11_12_09 Cai Mep International Terminal

Vietnam’s shipping community is in a state of confusion over the SOLAS Verified Gross Mass (VGM) regulations, with widespread disruption to its burgeoning export industries expected from 1 July.

With only a month until the IMO’s new container weighing rules come into effect, a lack of finalised guidelines from the Vietnam Maritime Administration (Vinamarine), coupled with poor shipper awareness, could mean boxes piling up at ports, as well as road congestion caused by a possible “no-VGM, no gate-in” policy by terminal operators.

The managing director of one container terminal in Ho Chi Minh City (HCMC) – the country’s commercial capital and main export gateway – told The Loadstar: “I expect a relatively high degree of disruption of the supply chain in the first few weeks of SOLAS’s implementation.

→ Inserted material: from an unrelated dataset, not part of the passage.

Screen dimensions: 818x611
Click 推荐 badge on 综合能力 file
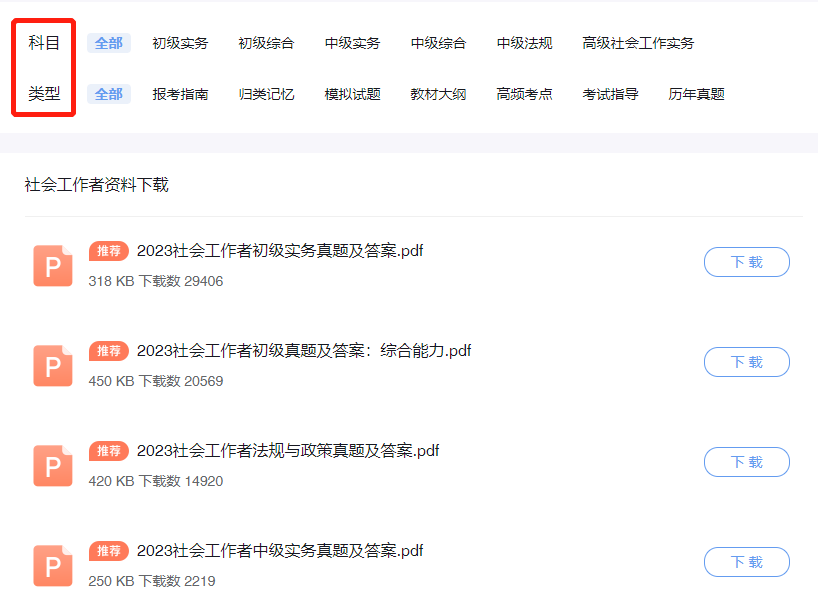tap(109, 351)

“This will include congestion from an accumulation of laden export containers in the yard unable to be loaded on vessels due to no VGM,” he added.

According to a source, Vinamarine is working with terminal operators and shipping lines on a “draft circular”, but which is now in its fourth version.

He said a major issue – and one that has come as a surprise – was the inclusion of a “weight variance verification” condition. This says terminals must weigh every export container to verify the shipper VGM is accurate – to within 500kg for containers weighing less than 10 tonnes, or within 5% for those weighing more.

The source explained: “If weight variance verification is mandated in the circular, it looks like every laden export container would have to be weighed to obtain the ‘derived weight’ – although it is not certain that every terminal operator in Vietnam is capable of weighing every laden container coming in.”

Indeed, he added that at least one terminal at Cai Mep – the large port complex located south-east of HCMC – has already announced it doesn’t have weighing equipment and that it will levy a US$100 fee on containers arriving via barge without a VGM.

Other terminals, the source said, were also considering “deterrence fees” if export containers are not loaded onto a vessel due to VGM-related issues. This would include scenarios where the VGM has not been communicated to a terminal by a shipping line before the submission cut-off time.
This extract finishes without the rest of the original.